Tenofovir (TDF, Viread) has rapidly emerged as one of the most frequently used antiretroviral agents for the treatment of HIV infection. Much of the shift towards the use of tenofovir has occurred at the expense of stavudine (d4T, Zerit) and zidovudine (AZT, Retrovir) because of data demonstrating tenofovir's lower risk of mitochondrial toxicity compared to stavudine as well as better overall tolerability. However, nagging questions about the rate of tenofovir-related nephrotoxicity continue to trouble clinicians and have led to a number of investigations to address this issue.

The Recover study is a prospective, large, multi-center trial that involved an open-label switch from either stavudine or zidovudine to tenofovir in patients who were suffering from nucleoside-related toxicity.
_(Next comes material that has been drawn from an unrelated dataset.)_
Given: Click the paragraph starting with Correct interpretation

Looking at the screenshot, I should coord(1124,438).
The data presented at this meeting was a substudy of the Recover study and it was performed in order to better gauge the risk of tenofovir-related nephrotoxicity in this large cohort of patients.

Recover Study

The Recover trial involved 1,350 patients who were switched to tenofovir from either stavudine or zidovudine because of nucleoside-related toxicity. Many of the patients on stavudine were switched in an attempt to improve lipids. This lipid switch data has been previously reported -- there was an average cholesterol reduction of 35 mg/dL in 70 patients switched to improve their cholesterol; the 94 patients who were switched because of hypertriglyceridemia had triglyceride levels reduced by 180 mg/dL.¹

This analysis examined the rate of kidney toxicity in patients following their switch to tenofovir. 1,193 patients were followed for a median of 36 weeks (12 to 48 weeks), which translated into 1,507 patient-years available for analysis.
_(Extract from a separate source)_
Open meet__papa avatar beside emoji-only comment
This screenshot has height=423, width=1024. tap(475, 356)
Of these 1,193 patients on tenofovir, 5 developed acute renal failure. However, all of these patients had significant other risk factors for the development of kidney problems. Two of the 5 patients had baseline renal insufficiency with a creatinine clearance of less than 50 mL/min, but did not have their tenofovir dose reduced. Two patients had nephrolithiasis, one with obstructive uropathy that contributed to acute renal failure and the other with nephrocalcinosis from previous indinavir (IDV, Crixivan) treatment. The fifth patient had previous adefovir (Hepsera)-related renal toxicity.

The overall rate of discontinuation of tenofovir related to acute renal failure in this cohort was 0.4%, or 0.3 per hundred patient-years.

The outcome in most of these patients was favorable; 4 of 5 recovered after discontinuation of tenofovir. However, 1 patient with diabetes mellitus and baseline renal insufficiency had an acute myocardial infarction and died 2 days after the tenofovir was stopped.

Comment

This is one of the largest prospective studies of tenofovir and deserves attention. Although it was not primarily designed to assess renal toxicity, these data can help us better understand some of the risk factors and the rate of tenofovir-related renal dysfunction.

This study highlights the finding that in some cases of tenofovir-related renal toxicity, the dose of tenofovir is sometimes not appropriately reduced for patients who have baseline renal insufficiency. Patients with creatinine clearance under 50 mL/hour should have their tenofovir dose reduced to 300 mg three times per week. Since tenofovir is excreted by the kidneys, this excessive dosage may lead to higher tenofovir levels, and a subsequent downward spiral in renal function.

Footnote

1. Moreno S, Domingo P, Labarga P, et al. Dyslipidemia improvement in patients switching from d4T to tenofovir. In: Program and abstracts of the 43rd Interscience Conference on Antimicrobial Agents and Chemotherapy; September 14-17, 2003; Chicago, Ill. Abstract H-855b.